What you need to do: In the TTSKit speech generation text below, copy character for character everything from "Chunking Strategy" down to "(optionally in parallel)", including both.

Reading text:
____________________
The generate method synthesizes speech from text and returns the complete audio result.
Basic Usage
import TTSKit
let tts = try await TTSKit ()
let result = try await tts. generate ( text : "Hello from TTSKit!" )
// Access the result
print ( "Audio duration: \( result. audioDuration ) s" )
print ( "Sample rate: \( result. sampleRate ) Hz" )
print ( "Samples: \( result. audio . count ) " )
print ( "Timings: \( result. timings ) " )
Voices and Languages
Specify the speaker voice and language:
let result = try await tts. generate (
text : "こんにちは世界" ,
speaker : . onoAnna ,
language : . japanese
)
See Voices & Languages for the complete list of available voices and languages.
Generation Options
Customize sampling, chunking, and concurrency via GenerationOptions:
var options = GenerationOptions ()
// Sampling parameters (recommended defaults from Qwen)
options. temperature = 0.9
options. topK = 50
options. repetitionPenalty = 1.05
options. maxNewTokens = 245
// Text chunking
options. chunkingStrategy = . sentence // .none, .sentence, or .token
options. targetChunkSize = 200 // tokens per chunk
options. minChunkSize = 50 // minimum chunk size
// Concurrency
options. concurrentWorkerCount = 0 // 0 = max concurrency, 1 = sequential
let result = try await tts. generate ( text : longText, options : options)
Sampling Parameters
Sampling temperature. Higher values (e.g., 1.0) increase randomness; lower values (e.g., 0.5) make output more deterministic.
Top-k sampling: only sample from the k most likely tokens at each step.
Penalty for repeated tokens. Values > 1.0 discourage repetition.
Maximum number of tokens to generate per chunk.
Chunking Strategy
Long text is automatically split into chunks for efficient generation:
public enum ChunkingStrategy {
case none // No chunking, generate entire text as one chunk
case sentence // Split at sentence boundaries (default)
case token // Split by token count only
}
How it works:
The TextChunker tokenizes the input and splits it based on the strategy
Each chunk is generated independently (optionally in parallel)
____________________
Recorded data:
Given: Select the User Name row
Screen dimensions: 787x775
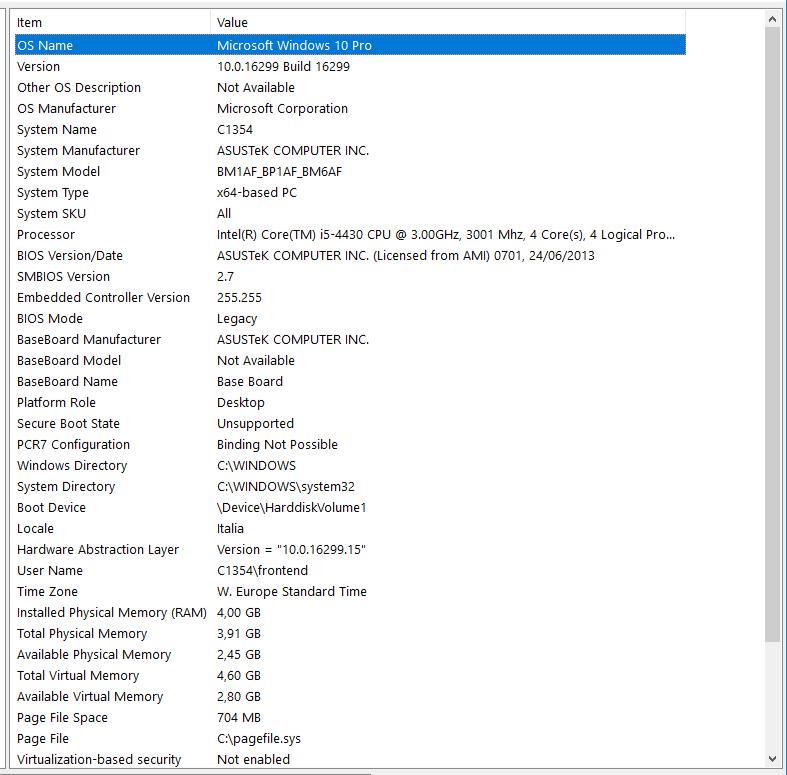Looking at the screenshot, I should tap(350, 571).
____________________
Written solution:
Chunking Strategy
Long text is automatically split into chunks for efficient generation:
public enum ChunkingStrategy {
case none // No chunking, generate entire text as one chunk
case sentence // Split at sentence boundaries (default)
case token // Split by token count only
}
How it works:
The TextChunker tokenizes the input and splits it based on the strategy
Each chunk is generated independently (optionally in parallel)